4. Why Stethoscopes Failed

The study compared the "old way" (listening with a stethoscope) to the "new way" (ultrasound).

  • The stethoscope only caught 35% of the cases.
  • The ultrasound caught 100% of the cases.
  • The Analogy: Using a stethoscope to find RHD is like trying to find a leak in a boat by looking at the water outside; you might see a few drops, but you'll miss the big hole underwater. The ultrasound is like diving in to see the whole boat.

5. What This Means for the Future (According to the Paper)

The authors suggest that to stop this silent thief, we need to change the strategy:

  • Stop guessing, start scanning: Because the disease is so hidden, listening to hearts isn't enough.
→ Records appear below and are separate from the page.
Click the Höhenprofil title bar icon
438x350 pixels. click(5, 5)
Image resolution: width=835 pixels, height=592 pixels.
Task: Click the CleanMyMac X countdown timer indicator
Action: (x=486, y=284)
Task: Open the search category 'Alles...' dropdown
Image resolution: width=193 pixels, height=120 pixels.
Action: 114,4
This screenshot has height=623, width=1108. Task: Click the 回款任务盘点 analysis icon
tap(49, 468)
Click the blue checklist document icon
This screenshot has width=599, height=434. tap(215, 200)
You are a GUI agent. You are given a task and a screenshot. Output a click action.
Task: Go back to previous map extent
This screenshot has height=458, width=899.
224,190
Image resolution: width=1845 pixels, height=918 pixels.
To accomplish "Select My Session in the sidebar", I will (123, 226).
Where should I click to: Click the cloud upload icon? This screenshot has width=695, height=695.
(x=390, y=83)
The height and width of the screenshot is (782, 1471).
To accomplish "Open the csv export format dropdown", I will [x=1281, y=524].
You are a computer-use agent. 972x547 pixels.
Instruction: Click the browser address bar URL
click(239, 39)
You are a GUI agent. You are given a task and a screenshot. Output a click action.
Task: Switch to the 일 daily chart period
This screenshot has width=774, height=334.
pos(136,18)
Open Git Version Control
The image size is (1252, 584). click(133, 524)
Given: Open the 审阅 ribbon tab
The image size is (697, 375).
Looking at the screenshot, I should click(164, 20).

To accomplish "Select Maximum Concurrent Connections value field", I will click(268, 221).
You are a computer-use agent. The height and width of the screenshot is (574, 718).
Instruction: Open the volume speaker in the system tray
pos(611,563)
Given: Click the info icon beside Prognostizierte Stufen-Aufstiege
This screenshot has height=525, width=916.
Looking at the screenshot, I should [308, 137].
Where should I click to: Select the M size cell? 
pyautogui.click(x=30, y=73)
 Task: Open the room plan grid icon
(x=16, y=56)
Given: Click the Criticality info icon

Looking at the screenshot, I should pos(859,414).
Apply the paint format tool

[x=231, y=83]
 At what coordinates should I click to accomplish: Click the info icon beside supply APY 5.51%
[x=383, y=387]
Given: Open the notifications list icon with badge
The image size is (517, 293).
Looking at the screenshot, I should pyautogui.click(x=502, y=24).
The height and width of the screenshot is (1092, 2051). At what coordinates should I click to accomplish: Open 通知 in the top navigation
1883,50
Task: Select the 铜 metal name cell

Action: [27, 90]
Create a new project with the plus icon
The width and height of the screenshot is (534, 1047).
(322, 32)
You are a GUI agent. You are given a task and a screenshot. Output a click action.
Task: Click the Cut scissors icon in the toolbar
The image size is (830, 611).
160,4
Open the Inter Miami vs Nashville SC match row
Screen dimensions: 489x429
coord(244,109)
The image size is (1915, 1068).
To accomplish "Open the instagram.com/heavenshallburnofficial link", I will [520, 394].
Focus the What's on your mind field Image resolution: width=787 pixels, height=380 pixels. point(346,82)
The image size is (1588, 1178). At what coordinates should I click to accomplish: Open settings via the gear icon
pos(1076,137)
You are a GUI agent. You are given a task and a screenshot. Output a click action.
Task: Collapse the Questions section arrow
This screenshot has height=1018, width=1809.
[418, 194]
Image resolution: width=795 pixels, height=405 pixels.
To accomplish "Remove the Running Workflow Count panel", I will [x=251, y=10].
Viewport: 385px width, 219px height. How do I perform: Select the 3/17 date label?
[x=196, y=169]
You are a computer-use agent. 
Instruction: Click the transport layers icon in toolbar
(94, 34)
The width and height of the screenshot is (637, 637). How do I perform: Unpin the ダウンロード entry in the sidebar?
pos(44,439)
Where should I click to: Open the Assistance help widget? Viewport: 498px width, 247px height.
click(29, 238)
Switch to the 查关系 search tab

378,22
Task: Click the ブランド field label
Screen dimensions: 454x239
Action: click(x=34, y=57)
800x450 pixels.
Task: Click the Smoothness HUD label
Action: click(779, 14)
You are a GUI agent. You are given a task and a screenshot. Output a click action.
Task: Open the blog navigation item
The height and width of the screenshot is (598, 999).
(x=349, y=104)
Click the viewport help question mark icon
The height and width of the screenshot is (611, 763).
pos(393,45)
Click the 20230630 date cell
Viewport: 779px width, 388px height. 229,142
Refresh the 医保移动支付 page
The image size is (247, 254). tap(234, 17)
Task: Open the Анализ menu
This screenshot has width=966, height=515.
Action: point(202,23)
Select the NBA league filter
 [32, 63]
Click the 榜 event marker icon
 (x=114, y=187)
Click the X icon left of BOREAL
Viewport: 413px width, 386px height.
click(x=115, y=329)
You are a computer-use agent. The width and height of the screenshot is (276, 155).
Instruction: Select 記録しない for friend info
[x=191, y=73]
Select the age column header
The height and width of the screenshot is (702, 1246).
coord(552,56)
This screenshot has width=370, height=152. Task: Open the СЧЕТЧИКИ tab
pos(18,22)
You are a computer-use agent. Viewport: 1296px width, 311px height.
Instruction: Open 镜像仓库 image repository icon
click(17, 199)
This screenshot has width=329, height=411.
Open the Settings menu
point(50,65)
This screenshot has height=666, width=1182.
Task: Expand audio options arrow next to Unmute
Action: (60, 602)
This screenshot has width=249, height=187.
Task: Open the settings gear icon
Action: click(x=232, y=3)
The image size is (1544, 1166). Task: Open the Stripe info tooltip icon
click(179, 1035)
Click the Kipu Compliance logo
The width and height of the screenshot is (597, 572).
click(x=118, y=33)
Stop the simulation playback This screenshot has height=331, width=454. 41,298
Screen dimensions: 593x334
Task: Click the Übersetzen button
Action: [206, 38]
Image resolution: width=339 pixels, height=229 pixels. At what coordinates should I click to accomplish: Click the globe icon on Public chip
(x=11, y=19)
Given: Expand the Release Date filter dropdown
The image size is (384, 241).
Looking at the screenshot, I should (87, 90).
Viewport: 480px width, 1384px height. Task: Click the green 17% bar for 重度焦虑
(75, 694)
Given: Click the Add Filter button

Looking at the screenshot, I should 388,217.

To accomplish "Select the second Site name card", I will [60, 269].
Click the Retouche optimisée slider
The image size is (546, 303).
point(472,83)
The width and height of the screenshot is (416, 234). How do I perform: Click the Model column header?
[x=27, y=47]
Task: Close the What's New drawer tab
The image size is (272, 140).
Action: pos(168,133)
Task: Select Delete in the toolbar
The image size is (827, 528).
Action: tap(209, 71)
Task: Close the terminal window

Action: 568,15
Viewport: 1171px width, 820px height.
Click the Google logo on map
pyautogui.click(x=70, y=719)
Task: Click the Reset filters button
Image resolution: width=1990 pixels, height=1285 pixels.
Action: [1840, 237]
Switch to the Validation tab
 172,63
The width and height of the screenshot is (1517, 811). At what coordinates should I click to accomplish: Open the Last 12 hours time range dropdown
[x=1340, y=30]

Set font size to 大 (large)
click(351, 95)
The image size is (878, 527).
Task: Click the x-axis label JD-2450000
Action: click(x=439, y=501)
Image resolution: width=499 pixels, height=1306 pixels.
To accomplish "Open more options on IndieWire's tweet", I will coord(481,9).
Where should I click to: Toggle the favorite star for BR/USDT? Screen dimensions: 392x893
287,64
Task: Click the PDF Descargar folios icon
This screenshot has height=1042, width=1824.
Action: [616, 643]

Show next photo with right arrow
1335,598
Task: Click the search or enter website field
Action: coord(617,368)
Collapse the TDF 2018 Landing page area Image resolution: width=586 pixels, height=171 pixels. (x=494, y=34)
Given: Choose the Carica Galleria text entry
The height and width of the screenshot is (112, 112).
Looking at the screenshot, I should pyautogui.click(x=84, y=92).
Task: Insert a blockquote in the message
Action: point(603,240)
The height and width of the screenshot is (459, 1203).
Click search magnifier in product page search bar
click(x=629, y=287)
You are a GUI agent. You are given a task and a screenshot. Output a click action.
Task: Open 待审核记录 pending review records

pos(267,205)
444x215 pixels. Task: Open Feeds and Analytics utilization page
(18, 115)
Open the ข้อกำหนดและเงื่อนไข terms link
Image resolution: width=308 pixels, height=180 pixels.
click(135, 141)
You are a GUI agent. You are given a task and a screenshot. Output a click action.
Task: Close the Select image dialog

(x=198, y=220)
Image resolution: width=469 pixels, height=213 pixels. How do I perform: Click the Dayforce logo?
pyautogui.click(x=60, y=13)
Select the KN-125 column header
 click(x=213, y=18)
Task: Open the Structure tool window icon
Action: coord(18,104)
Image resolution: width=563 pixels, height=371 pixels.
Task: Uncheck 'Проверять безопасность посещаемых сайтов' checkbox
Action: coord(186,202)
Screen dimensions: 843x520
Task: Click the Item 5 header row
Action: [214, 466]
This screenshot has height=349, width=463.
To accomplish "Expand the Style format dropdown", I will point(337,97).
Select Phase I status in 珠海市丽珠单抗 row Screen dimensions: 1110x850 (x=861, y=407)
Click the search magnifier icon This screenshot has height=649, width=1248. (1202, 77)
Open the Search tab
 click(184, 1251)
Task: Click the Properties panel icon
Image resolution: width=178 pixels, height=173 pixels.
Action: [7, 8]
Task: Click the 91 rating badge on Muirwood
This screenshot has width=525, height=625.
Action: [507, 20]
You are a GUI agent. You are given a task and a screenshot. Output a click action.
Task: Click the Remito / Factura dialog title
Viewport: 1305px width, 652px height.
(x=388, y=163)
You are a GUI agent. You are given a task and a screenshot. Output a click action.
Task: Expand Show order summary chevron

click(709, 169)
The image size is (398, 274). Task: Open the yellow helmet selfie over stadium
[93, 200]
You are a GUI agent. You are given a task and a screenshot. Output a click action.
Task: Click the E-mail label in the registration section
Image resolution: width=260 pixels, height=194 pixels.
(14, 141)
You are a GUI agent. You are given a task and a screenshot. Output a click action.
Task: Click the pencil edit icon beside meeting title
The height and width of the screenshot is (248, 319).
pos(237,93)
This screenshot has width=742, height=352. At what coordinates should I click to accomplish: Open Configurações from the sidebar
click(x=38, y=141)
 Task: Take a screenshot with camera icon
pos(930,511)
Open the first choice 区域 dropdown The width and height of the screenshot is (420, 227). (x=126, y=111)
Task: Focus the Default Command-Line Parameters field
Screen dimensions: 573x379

We need to use portable ultrasound machines in schools.
  • Target the schools: Since the disease clusters in specific schools, it makes sense to screen entire schools rather than just picking random children.
  • Focus on girls: Since girls are at higher risk, screening programs should pay special attention to them, especially those aged 10–14.
  • Start early: Because the disease was found even in the youngest children (6–9 years), screening shouldn't wait until kids are teenagers; it should start when they first enter school.

In a nutshell: This paper reveals that in Dhanusha, Nepal, a silent heart disease is affecting far more children than we realized, especially girls, and it is hiding so well that our old tools (stethoscopes) can't find it. To protect these children, we need to use better tools (ultrasound) and look at the whole school environment, not just the individual child.